Tal como tem sido prática no partido Frelimo, o Presidente da República eleito assume a presidência do partido no Comité Central a seguir. Em caso do acórdão do CC sair só no ano que vem, mesmo que seja antes da tomada de posse, isso blindaria Filipe Nyusi que continuaria assim presidente da Frelimo.

A situação é de tal forma a favor de Filipe Nyusi que mesmo se a decisão for tomada este ano, porventura entre Novembro e Dezembro, a Frelimo podia evocar a necessidade de marcação de um Comité Central para poder pronunciar-se sobre o assunto.

Com isso ganharia tempo até a tomada de posse, e estando Filipe Nyusi dentro de um mandato em vigor até 2027, a sua continuidade nem sequer seria alvo de alguma contestação, o que legitima a ideia de que, pelo timing, a petição do procurador Flávio Chongola vai ser uma espécie de empurrãozinho para a pretensão de Filipe Nyusi de continuar a dirigir os destinos do país, através do partido, instituindo uma espécie de bicefalia do poder.

Nyusi quer transformar Chapo em mero boneco

Tal como revelou o Evidências, definitivamente, o Presidente da República, Filipe Nyusi, ainda não está preparado para deixar o poder e nem suficientemente convencido que “acabou”. Para tal, pretende testar a profundidade de rio com os dois pés, forçando a possibilidade de continuar presidente da Frelimo depois de terminar o mandato, tal como tentou Guebuza.

A vincar, seria a realização do velho desejo de um terceiro mandato, mantendo-se como presidente da Frelimo, e Daniel Chapo, caso seja eleito Presidente da República, ficaria apenas um “boneco”, apenas com poder executivo no Governo, mas sem o poder de decisão, pois este estaria centralizado no partido.

Só para se ter uma ideia, na actual configuração, os estatutos da Frelimo determinam que compete à Comissão Política, dentre várias atribuições, “coordenar e orientar a acção do Governo da FRELIMO e da sua Bancada Parlamentar na Assembleia da República”.

Quer isto dizer que Daniel Chapo (caso seja eleito) é impedido de assumir a presidência do partido, não passaria de um mero boneco de Filipe Nyusi, pois dependeria deste até para nomear os membros do executivo e coordenar as actividades do seu governo.

Embora ainda faltem cerca de oito meses para a tomada de posse do novo governo, a questão da probabilidade de uma bipolarização do poder mexe com a cabeça da maioria dos camaradas que já estão a afiar as lâminas para frustrar qualquer tentativa de Filipe Nyusi de se manter no poder.

Uma fonte sénior do partido confirmou ao Evidências a existência de um debate, ainda que em surdina, sobre uma provável manutenção de Nyusi no poder por via do partido, mas lembra que o Comité Central de Maio passado e as internas recentes mostraram que Filipe Nyusi já não tem poder ilimitado a frente do partido.

A fonte lembra que inicialmente o plano de Nyusi era colocar Roque Silva, a quem desesperadamente tentou impor ao Comité Central durante longos quatro dias, contudo, mas a estratégia acabou fracassando, naquela que foi a primeira afronta à sua liderança.
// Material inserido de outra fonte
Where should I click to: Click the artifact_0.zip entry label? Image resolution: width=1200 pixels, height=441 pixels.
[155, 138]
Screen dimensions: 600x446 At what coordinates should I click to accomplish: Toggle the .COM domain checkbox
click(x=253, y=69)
A segunda afronta viria a se registar quando camaradas na Zambézia e Gaza se recusaram a aceitar a imposição de candidatos únicos.
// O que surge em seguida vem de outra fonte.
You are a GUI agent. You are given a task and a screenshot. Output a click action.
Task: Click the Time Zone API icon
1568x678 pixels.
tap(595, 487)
Por essa razão, os camaradas acreditam que qualquer pretensão de Filipe Nyusi de continuar no poder depois de Janeiro de 2025 está condenada ao fracasso e seria um enorme erro de cálculo tentar insistir nesse plano.
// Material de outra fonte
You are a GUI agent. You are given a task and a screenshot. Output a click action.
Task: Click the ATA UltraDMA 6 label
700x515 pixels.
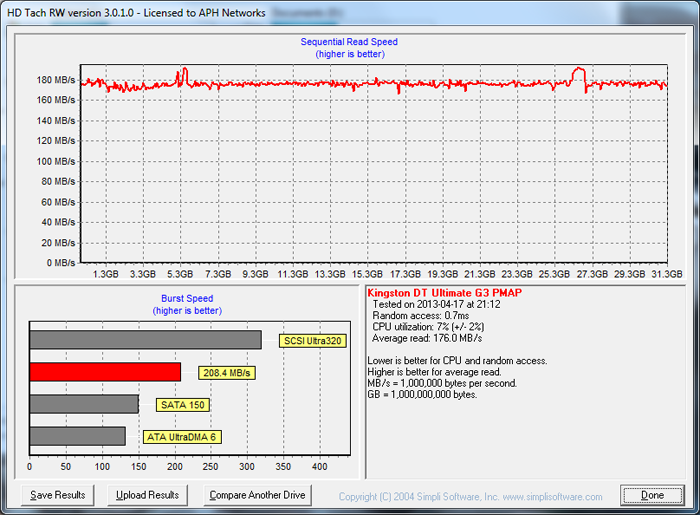[184, 436]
Refira-se que a pretensão de Filipe Nyusi de manter-se no poder ou ter alguém que lhe seja leal após deixar o poder justifica-se com o desespero para proteger os seus interesses no período depois de deixar o poder.

A cooperação com o Ruanda tem sido polémica por ser baseada em acordos muitos deles ocultos. Um dos maiores receios de Nyusi é ver escrutinados os acordos que tem com Paul Kagame, que viabilizaram a vinda das tropas ruandesas, num processo pouco transparente e com contornos ocultos.